Activity:
Wherever the word "agent" shows up in the data, report the line it sits in.

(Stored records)
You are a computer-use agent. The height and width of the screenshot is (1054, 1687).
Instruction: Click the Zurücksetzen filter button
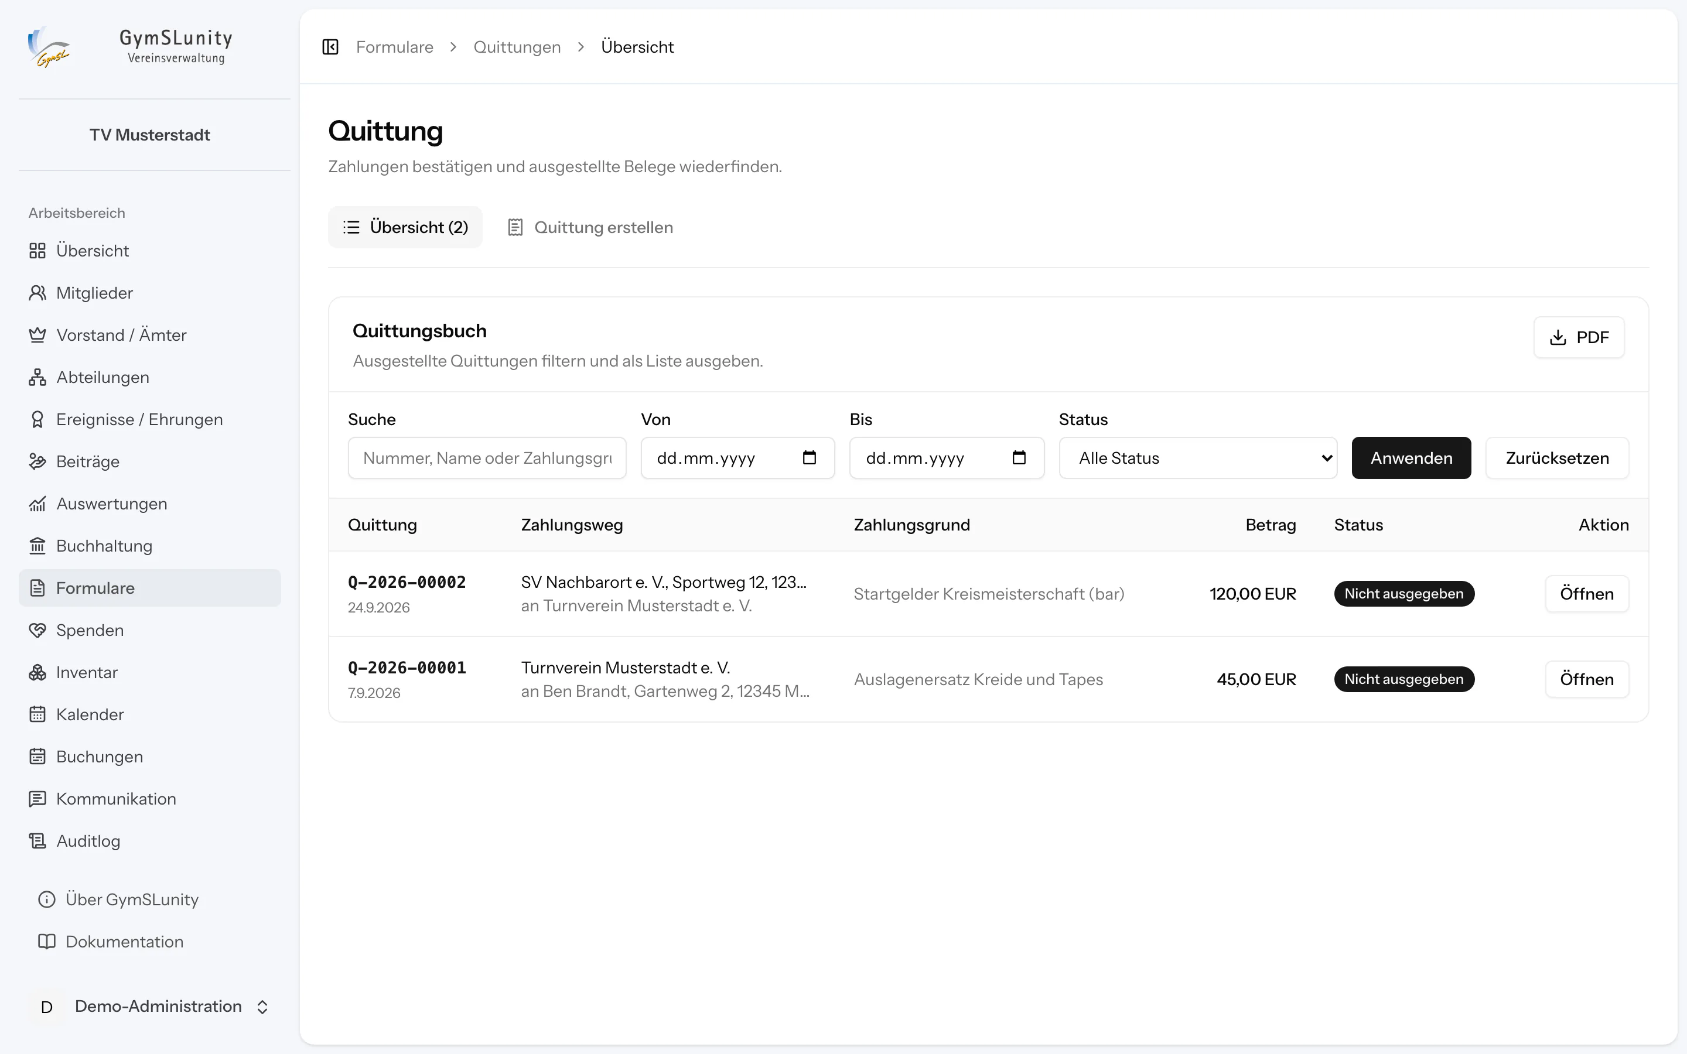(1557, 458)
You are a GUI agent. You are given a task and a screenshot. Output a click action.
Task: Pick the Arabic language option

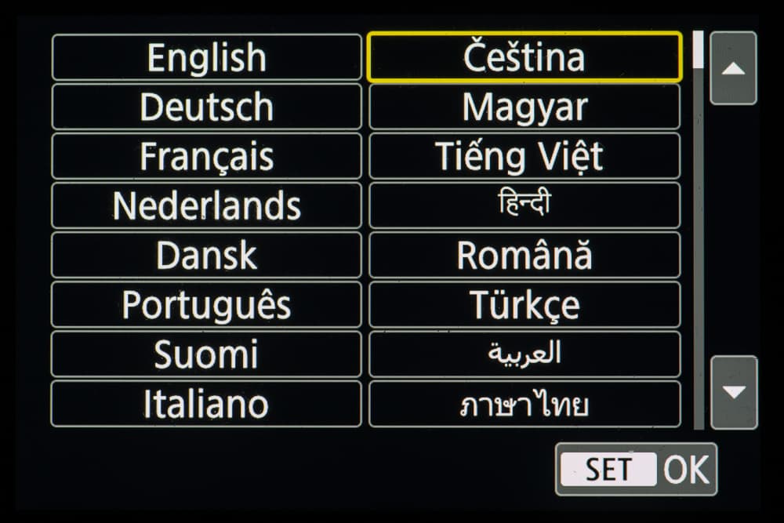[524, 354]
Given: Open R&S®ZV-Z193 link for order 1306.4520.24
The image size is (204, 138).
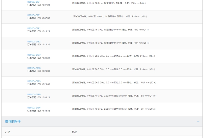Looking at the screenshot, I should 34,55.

--

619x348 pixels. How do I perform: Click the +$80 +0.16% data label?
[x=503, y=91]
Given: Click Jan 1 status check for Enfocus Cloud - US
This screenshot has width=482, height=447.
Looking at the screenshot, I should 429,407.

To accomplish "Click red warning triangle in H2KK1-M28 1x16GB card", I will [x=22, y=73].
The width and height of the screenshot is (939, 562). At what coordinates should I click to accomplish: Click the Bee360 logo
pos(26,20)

Written reply:
You are a computer-use agent. The height and width of the screenshot is (1054, 1687).
You are a GUI agent. You are given a task and a screenshot. Output a click action.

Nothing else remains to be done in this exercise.